1917 war die Geburtsstunde des Mieterschutzes

Als im Jahr 1900 das Bürgerliche Gesetzbuch (BGB) in Kraft trat, konnte von Mieterschutz keine Rede sein. Mietererhöhungen waren nur durch den Wucherparagrafen begrenzt, Kündigungen jederzeit möglich. Erst die Verwerfungen des Wohnungsmarktes, die unerträgliche Schutzlosigkeit der Mieter und die katastrophalen Auswirkungen des Ersten Weltkrieges ließen die damalige Reichsregierung handeln und Mieter vor Willkür schützen.

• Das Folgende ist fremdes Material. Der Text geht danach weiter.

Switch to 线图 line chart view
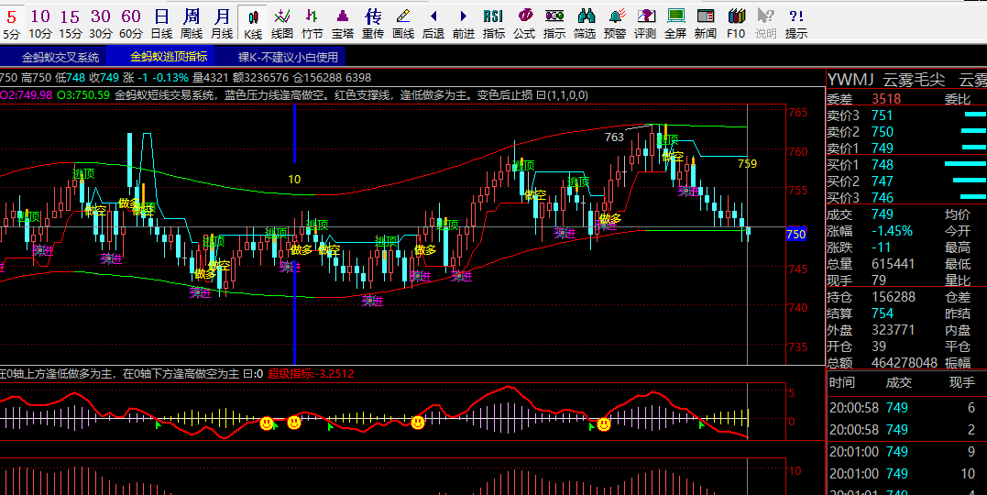This screenshot has width=987, height=495. pos(282,23)
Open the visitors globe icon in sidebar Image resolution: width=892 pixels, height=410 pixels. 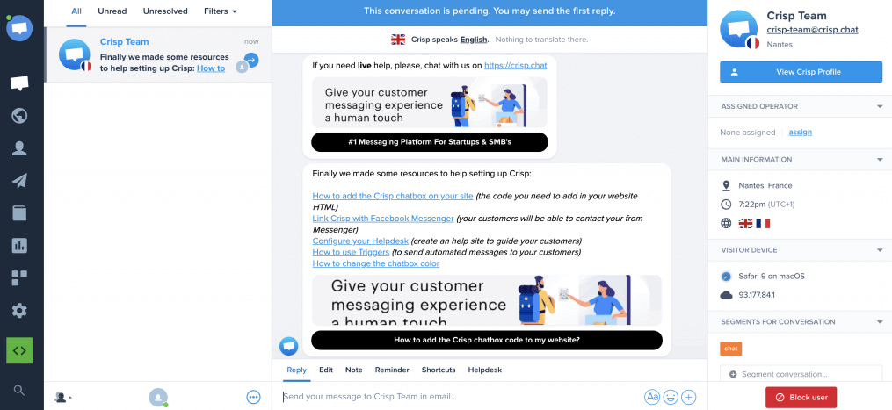click(x=19, y=116)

Am 26. Juli 1917 wurde eine Mieterschutzverordnung erlassen. Den Landeszentralbehörden wurde die Befugnis eingeräumt, Mieteinigungsämter zu ermächtigen, über die Wirksamkeit einer Vermieterkündigung, über die Fortsetzung des gekündigten Mietverhältnisses und seine Dauer sowie über eine Erhöhung des Mietzinses im Falle der Fortsetzung zu bestimmen. Diese Regelungen wurden durch weitere Verordnung 1918 und 1919 ausgebaut und so Grundstrukturen des heutigen Systems des Mieterschutzes geschaffen.

 

Kündigungsschutz- und Miethöheregelungen sind siamesische Zwillinge

Der Kündigungsschutz dient dem Bestandsschutz und hat im Laufe der Zeit eine weitreichende Bedeutung erlangt, nämlich den Schutz des Lebensmittelpunktes nach dem Grundsatz: Der vertragstreue Mieter ist grundsätzlich, von Ausnahmen abgesehen, vor Kündigungen geschützt. Der Schutz gilt vor allem für Änderungskündigungen zur Erzielung höherer Mieteinnahmen.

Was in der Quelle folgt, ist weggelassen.